Information gain can be defined as how much information can a feature provide for the target prediction and to reduce the error in the prediction. The information gain of each input attribute depends on the target values.

Chi-Square test

This test is used in categorical values, it is used to find the relation between the values by comparing the observed values with expected values.

Fishers Score

In this method, we are giving a score to each attribute using fisher criteria. Then it selects the attributes, which have the larger fisher value, which must be the best-selected feature. Finally, we get a good set of features.

Variance threshold

In this method, we are removing the input features in which its variance does not meet some threshold value. In this method, what we assume is the high variance value indicates the input features contain information that is more productive.

Mean Absolute Difference

In this method, we are using the mean value and then we find the difference from the mean value. The process is similar to the variance threshold method, but using the mean and its difference.

Mutual Dependence

This method is used when the two input variables are dependent. In that case, we observe how much information of one variable we can collect by using the other variable.
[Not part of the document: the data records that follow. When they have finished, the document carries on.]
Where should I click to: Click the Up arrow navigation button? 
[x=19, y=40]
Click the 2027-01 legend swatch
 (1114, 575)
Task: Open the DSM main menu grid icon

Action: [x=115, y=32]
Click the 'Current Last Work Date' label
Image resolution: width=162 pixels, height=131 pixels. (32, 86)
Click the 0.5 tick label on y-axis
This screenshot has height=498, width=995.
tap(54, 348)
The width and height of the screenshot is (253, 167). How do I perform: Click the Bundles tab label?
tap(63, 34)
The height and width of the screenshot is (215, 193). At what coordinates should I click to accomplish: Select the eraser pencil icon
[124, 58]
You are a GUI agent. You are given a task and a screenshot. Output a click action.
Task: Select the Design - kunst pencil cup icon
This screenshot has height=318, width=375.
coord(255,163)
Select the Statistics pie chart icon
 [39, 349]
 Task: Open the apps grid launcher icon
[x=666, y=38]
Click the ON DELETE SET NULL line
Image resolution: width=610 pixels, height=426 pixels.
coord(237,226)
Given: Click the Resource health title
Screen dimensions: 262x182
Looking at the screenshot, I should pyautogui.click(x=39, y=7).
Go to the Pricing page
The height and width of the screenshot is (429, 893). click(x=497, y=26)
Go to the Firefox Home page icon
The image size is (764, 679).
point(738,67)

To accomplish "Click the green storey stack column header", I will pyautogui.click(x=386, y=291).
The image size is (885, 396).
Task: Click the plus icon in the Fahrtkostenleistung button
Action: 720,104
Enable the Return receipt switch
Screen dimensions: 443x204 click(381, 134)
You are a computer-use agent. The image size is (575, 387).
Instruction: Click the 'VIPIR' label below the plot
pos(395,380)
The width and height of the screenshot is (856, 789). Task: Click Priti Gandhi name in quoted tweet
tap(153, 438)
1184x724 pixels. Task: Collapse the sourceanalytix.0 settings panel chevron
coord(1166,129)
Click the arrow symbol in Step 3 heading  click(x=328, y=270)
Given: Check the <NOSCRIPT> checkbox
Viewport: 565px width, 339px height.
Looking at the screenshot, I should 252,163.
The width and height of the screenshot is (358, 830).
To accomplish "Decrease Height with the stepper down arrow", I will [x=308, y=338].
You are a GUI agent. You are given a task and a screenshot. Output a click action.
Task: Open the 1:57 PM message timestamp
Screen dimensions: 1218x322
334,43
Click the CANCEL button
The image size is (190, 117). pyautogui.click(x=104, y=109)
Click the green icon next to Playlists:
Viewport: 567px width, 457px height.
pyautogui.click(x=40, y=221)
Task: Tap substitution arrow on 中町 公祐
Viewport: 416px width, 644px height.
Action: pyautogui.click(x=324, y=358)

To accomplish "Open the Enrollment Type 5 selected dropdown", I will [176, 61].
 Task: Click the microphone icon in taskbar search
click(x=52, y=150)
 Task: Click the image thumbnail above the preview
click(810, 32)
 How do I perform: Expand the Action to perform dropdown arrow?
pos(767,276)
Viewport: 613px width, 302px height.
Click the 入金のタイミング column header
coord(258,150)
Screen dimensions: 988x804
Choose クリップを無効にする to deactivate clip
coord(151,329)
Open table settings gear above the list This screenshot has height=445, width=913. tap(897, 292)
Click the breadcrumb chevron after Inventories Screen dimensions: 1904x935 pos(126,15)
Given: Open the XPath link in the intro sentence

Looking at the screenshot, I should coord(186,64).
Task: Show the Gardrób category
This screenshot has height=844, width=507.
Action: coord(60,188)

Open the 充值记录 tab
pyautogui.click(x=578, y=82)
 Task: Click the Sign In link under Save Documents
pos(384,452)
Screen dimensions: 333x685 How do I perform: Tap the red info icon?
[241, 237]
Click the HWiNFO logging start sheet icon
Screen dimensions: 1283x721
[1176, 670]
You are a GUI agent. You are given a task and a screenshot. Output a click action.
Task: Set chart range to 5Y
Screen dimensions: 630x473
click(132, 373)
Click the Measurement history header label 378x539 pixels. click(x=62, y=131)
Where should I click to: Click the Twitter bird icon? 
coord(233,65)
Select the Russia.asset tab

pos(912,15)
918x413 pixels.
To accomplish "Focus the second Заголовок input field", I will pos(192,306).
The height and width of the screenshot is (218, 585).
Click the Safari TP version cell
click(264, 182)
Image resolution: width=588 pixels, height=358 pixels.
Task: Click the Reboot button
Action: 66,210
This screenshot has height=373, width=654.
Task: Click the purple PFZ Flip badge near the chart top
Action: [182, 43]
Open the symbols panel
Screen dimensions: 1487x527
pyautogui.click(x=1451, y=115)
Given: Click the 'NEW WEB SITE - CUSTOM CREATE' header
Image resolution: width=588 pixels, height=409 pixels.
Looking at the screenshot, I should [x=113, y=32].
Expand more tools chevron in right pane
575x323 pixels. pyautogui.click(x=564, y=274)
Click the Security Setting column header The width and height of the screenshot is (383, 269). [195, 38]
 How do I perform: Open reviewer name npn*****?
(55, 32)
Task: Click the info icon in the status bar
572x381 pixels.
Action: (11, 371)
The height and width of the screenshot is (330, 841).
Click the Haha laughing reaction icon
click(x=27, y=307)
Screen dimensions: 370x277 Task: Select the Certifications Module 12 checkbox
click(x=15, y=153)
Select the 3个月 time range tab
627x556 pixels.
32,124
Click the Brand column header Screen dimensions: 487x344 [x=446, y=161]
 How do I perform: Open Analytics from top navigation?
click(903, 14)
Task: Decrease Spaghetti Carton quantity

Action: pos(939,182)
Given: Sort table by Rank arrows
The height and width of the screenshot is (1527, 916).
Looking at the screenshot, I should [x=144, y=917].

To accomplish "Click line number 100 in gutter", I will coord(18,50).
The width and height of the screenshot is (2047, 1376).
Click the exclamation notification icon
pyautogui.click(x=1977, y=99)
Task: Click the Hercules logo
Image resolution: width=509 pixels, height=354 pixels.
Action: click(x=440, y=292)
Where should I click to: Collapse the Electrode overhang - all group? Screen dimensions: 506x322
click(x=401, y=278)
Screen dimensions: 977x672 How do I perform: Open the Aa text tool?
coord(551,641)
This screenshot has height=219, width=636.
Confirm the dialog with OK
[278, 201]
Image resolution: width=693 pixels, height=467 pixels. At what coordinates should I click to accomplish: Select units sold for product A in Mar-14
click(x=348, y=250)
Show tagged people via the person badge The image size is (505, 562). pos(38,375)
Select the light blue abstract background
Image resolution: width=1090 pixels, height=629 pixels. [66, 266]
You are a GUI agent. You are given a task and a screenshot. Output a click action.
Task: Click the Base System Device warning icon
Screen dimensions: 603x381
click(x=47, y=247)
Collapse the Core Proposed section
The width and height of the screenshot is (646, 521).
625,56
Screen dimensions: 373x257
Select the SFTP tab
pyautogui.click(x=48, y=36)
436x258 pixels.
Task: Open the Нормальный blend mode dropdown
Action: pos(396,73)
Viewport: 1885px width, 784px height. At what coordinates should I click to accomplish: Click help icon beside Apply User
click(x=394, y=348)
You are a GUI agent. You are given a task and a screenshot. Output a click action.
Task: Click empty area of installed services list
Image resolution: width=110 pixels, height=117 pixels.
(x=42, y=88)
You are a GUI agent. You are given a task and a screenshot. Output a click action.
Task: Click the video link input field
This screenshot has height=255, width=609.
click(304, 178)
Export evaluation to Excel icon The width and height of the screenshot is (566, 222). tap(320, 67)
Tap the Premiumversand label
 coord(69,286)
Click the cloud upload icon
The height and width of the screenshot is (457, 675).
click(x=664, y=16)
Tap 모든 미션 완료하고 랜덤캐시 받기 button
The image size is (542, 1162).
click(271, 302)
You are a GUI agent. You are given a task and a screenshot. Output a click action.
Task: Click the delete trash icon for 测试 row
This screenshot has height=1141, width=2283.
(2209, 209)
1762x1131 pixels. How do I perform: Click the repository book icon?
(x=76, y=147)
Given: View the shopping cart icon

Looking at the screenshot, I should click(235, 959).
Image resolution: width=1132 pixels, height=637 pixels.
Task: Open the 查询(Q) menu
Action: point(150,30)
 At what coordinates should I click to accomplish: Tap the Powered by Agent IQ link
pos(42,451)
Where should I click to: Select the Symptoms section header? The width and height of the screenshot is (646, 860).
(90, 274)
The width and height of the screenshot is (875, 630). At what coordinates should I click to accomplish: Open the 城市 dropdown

It measures how much a feature is giving to predict the output.

Relief

In this method, we are measuring the quality of an attribute that is selected randomly from a dataset. 

Wrapper Methods

We'll describe wrapper methods - methods that try to train models on subsets of data. Based on the model's performance, we decide to add or remove features, then we see if the new model outperforms the old model. 

The main advantages of wrapper methods are they can able to provide the best set of features for the algorithm for training. It can provide more accuracy and efficiency but at expense of more computational power.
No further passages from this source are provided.